Michael Cera, as Scott Pilgrim, has less sexuality than a monkey. Once you can get by his lusting after the unattainable girl in the red wig, this film is one of the more imaginative young love movies of recent times.
It is also one of the few movies shot in Toronto that is actually set in Toronto. Budget filmmakers love to shoot Toronto for New York or Chicago or just about any big city because it looks like just about any big city. Although, to be fair, no New York director would confuse Manhattan and Toronto.
The story is minimal: Scott is a gee wiz kid living with his slacker buddies and second guitar in their band. Romona (Mary Elizabeth Winstead) is a recent transplant from New York who appears in the mix of young adults trying to find direction. (She comes to Toronot to find herself? She could have gone to Yonkers).
Soctt persues, she resists. Meanwhile Scott has been dating a high school girl (Ellen Wong) who fights Ramona (Mary Elizabeth Winstead )at every opportunity to keep her man (why does she want him? Never answered).
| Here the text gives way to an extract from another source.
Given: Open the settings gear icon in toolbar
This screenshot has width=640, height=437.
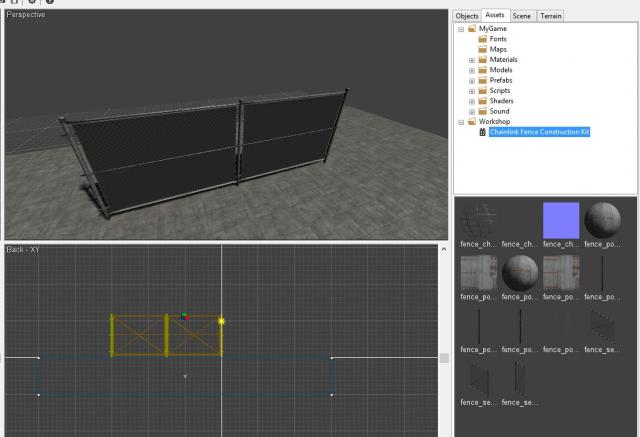Looking at the screenshot, I should pyautogui.click(x=33, y=3).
The strength of Scott Pilgrim vs. The Word is not the story but the style. Director Edgar Wright inserts words, titles, comic book “Pow” and “Crash” in a way that tries to emmulate the graphic novel origins of the story. He suceeds in punching up a ho hum tale with cleverness.
The merger of the graphic novel style with live action film is a next step in evolution of visual presentation, and this movie is enjoyable as a fluffy fling and also, at a future point, a benchmark along the way to a graphic movie form we are only just discovering.